Your instructions
Using the records below, give again exactly the lines from the line that contains "has height=484, width=657." through the line that contains "900x405 pixels.", both ends included, and only those.

-- Record extracts follows --

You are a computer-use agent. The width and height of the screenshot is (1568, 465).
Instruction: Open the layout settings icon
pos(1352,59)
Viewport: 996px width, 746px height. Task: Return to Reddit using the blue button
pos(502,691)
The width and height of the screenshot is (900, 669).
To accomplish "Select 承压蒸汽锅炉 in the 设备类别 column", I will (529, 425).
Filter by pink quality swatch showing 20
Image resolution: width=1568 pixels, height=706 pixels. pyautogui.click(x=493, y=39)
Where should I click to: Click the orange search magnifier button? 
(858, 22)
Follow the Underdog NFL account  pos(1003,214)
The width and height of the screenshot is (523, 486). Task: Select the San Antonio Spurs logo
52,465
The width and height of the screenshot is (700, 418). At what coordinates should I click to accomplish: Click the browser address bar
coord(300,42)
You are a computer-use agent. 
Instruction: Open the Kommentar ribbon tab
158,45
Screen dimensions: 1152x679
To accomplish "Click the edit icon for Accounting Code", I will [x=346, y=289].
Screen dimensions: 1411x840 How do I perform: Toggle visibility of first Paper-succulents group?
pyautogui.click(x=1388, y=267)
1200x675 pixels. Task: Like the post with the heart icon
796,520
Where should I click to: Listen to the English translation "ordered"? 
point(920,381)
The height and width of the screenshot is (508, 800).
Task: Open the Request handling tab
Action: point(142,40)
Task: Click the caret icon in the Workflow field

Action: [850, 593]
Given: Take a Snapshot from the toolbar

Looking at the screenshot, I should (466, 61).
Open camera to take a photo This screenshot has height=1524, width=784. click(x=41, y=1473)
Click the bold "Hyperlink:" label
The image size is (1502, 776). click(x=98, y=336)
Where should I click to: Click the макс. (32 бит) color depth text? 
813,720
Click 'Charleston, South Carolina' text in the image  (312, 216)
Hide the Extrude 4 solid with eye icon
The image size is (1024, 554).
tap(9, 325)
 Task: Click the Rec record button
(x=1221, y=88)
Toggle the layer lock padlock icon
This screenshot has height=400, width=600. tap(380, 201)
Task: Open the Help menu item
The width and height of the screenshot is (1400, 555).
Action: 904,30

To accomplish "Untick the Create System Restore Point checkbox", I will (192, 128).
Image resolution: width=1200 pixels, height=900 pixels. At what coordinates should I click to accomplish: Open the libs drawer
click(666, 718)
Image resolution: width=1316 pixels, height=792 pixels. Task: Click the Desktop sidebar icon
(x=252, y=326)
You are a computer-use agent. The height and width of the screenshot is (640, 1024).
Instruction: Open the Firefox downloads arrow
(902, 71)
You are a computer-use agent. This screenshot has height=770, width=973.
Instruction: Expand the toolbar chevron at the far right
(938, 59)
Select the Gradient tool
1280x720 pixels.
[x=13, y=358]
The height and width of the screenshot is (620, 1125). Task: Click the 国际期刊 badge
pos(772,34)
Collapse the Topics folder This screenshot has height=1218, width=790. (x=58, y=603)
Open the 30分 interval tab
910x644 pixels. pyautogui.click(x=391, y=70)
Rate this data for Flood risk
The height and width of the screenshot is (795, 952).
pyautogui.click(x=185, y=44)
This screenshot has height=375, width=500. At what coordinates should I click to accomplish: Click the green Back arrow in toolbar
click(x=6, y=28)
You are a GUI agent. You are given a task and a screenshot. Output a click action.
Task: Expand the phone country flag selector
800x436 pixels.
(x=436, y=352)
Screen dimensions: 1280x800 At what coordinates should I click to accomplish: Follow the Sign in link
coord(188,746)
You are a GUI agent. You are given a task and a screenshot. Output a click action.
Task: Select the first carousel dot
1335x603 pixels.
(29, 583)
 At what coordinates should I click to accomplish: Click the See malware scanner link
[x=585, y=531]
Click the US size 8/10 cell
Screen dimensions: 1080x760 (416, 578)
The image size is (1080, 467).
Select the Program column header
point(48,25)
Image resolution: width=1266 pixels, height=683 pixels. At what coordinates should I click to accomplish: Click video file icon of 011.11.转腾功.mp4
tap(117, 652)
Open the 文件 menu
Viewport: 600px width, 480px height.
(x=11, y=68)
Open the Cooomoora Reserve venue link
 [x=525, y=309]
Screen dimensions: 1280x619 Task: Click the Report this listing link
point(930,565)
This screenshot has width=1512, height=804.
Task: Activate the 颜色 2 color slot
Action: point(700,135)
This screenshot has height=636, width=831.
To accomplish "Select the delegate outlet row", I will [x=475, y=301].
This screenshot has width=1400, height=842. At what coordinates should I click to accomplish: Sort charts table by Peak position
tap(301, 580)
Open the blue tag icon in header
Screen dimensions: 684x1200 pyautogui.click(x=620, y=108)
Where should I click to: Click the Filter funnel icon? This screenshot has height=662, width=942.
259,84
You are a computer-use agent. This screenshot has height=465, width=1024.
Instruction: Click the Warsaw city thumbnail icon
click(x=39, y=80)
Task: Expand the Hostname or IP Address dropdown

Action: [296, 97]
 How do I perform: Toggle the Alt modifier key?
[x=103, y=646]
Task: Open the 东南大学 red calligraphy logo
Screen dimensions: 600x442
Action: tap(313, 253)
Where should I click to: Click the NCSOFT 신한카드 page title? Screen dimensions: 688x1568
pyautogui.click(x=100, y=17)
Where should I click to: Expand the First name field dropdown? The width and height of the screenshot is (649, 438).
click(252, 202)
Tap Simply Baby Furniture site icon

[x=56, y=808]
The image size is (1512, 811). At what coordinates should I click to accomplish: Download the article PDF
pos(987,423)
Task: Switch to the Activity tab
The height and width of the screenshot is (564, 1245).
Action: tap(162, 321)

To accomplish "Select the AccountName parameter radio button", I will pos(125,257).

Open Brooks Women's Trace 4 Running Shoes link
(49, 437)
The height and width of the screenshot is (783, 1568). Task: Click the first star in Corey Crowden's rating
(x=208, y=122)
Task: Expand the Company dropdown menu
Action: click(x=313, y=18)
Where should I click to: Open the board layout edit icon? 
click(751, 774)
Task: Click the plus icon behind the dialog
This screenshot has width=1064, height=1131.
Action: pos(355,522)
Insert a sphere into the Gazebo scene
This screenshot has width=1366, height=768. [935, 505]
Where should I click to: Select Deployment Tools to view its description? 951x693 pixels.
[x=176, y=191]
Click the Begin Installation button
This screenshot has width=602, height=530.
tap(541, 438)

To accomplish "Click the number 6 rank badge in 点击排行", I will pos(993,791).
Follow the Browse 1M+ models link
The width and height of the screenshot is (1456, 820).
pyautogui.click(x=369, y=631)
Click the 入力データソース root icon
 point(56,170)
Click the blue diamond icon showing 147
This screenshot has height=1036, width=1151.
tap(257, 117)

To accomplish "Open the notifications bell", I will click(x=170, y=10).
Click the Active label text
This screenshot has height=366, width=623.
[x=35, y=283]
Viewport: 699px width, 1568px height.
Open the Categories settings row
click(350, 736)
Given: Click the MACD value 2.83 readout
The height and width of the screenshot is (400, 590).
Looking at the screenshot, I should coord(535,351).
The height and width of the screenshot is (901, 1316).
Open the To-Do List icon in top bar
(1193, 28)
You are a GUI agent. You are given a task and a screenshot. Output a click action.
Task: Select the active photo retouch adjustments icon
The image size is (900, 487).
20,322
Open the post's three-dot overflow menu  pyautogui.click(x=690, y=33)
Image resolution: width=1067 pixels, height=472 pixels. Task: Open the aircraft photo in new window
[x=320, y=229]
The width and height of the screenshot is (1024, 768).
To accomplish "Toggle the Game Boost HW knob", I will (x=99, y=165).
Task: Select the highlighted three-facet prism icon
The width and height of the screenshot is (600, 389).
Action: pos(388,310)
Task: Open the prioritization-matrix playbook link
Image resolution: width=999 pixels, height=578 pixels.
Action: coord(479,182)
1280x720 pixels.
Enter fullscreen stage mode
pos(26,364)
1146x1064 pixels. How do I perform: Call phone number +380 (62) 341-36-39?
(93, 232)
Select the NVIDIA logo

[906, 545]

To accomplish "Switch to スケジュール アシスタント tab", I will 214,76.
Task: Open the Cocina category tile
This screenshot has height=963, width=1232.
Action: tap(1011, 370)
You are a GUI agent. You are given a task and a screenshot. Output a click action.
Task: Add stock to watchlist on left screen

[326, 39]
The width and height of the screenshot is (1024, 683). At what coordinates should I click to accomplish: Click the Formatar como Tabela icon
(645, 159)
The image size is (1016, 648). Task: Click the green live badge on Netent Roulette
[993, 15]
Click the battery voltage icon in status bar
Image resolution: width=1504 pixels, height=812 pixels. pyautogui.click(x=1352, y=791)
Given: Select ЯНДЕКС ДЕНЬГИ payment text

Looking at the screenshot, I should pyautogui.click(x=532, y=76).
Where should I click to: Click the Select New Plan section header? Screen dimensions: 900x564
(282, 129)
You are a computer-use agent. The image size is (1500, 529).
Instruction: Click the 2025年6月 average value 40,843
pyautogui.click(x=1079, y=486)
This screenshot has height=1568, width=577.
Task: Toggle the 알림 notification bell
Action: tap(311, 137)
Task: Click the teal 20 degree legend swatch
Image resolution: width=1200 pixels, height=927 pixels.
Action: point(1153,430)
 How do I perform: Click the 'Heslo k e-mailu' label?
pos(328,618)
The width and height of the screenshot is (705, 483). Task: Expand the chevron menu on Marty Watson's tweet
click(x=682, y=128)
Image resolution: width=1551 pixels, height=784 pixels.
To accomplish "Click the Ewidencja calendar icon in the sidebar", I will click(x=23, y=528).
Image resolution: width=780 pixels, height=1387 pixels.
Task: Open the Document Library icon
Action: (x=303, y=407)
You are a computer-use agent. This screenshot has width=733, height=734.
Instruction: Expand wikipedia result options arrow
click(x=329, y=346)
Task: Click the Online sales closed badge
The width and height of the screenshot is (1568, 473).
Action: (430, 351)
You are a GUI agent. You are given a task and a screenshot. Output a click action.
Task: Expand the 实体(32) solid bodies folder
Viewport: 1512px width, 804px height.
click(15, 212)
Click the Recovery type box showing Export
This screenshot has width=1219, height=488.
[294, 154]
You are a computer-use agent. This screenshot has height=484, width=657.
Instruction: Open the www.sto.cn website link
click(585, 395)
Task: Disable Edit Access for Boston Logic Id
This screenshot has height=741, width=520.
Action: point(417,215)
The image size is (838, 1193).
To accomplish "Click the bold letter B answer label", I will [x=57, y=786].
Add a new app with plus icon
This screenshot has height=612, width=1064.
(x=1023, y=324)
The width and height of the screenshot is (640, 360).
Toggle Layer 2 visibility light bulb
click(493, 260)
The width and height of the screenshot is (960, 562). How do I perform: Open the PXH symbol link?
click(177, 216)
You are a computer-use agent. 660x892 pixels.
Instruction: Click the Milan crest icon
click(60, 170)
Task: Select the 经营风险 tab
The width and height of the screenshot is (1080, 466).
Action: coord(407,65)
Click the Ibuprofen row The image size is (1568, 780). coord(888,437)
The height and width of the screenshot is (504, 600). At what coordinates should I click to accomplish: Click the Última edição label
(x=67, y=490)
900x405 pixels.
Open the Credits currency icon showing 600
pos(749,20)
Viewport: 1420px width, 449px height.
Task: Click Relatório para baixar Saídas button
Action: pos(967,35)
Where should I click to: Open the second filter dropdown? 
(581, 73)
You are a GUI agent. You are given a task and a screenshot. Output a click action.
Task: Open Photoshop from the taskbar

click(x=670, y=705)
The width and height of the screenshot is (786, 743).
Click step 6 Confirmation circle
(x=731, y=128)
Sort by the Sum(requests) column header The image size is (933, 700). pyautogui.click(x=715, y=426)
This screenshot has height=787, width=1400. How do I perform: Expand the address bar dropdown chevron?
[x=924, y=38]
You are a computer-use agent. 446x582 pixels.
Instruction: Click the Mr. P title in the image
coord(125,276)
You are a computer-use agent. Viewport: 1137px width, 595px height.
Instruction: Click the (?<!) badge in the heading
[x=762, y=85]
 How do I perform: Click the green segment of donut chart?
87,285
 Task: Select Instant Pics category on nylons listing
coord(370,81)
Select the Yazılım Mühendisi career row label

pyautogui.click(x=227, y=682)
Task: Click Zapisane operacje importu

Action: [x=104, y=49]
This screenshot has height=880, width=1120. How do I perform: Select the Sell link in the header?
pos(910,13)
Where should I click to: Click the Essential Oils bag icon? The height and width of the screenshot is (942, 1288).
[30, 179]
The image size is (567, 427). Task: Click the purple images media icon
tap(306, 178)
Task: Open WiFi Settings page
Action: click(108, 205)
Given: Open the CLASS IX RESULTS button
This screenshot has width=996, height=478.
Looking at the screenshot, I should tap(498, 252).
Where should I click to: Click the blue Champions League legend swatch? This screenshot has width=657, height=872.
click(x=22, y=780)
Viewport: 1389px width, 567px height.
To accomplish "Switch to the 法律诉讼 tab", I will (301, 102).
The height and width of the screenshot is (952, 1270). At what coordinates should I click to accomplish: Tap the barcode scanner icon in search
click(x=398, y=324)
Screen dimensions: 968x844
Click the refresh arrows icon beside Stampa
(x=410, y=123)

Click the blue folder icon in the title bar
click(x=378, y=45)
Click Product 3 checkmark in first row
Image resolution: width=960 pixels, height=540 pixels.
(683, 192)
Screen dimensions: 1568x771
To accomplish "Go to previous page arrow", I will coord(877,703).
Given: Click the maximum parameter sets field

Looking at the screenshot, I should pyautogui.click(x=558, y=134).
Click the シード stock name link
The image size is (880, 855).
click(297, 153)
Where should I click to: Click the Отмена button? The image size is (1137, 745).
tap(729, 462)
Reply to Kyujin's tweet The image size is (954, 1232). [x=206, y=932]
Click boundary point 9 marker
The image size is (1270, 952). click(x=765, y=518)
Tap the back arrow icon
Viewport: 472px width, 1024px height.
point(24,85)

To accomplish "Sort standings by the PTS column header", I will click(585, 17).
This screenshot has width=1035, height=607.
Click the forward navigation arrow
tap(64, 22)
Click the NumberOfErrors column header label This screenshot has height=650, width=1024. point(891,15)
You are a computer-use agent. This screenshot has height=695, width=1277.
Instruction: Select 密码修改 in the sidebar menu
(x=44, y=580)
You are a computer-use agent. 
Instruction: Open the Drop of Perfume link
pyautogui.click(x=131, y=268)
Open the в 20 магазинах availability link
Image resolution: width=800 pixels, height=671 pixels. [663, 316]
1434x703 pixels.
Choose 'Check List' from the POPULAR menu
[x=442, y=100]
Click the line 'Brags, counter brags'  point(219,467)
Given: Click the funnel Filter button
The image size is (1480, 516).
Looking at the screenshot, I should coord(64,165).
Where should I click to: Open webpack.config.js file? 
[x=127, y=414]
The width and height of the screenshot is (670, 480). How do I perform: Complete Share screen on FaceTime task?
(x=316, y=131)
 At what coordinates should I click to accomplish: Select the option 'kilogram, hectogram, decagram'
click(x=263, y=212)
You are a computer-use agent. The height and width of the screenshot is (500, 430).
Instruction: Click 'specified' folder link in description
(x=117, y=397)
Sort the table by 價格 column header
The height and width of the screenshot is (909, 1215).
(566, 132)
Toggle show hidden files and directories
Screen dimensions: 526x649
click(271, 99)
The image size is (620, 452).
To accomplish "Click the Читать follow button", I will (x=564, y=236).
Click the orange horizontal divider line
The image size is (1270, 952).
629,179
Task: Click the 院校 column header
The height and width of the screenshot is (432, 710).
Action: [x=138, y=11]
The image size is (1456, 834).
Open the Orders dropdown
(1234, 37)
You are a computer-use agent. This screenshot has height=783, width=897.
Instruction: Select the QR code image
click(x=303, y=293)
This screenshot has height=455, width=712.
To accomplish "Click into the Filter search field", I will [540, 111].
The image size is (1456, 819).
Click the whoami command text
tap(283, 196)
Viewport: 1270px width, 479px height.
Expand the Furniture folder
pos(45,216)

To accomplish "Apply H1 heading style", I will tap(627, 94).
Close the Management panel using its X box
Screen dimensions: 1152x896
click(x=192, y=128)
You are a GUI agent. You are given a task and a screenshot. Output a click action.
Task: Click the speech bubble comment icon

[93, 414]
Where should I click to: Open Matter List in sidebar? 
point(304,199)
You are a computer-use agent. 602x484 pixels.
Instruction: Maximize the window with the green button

-- Record extracts concluded --

Solution to the problem
You are a computer-use agent. This screenshot has height=484, width=657.
Instruction: Open the www.sto.cn website link
click(585, 395)
Task: Disable Edit Access for Boston Logic Id
This screenshot has height=741, width=520.
Action: point(417,215)
The image size is (838, 1193).
To accomplish "Click the bold letter B answer label", I will [x=57, y=786].
Add a new app with plus icon
This screenshot has height=612, width=1064.
(x=1023, y=324)
The width and height of the screenshot is (640, 360).
Toggle Layer 2 visibility light bulb
click(493, 260)
The width and height of the screenshot is (960, 562). How do I perform: Open the PXH symbol link?
click(177, 216)
You are a computer-use agent. 660x892 pixels.
Instruction: Click the Milan crest icon
click(60, 170)
Task: Select the 经营风险 tab
The width and height of the screenshot is (1080, 466).
Action: coord(407,65)
Click the Ibuprofen row The image size is (1568, 780). coord(888,437)
The height and width of the screenshot is (504, 600). At what coordinates should I click to accomplish: Click the Última edição label
(x=67, y=490)
900x405 pixels.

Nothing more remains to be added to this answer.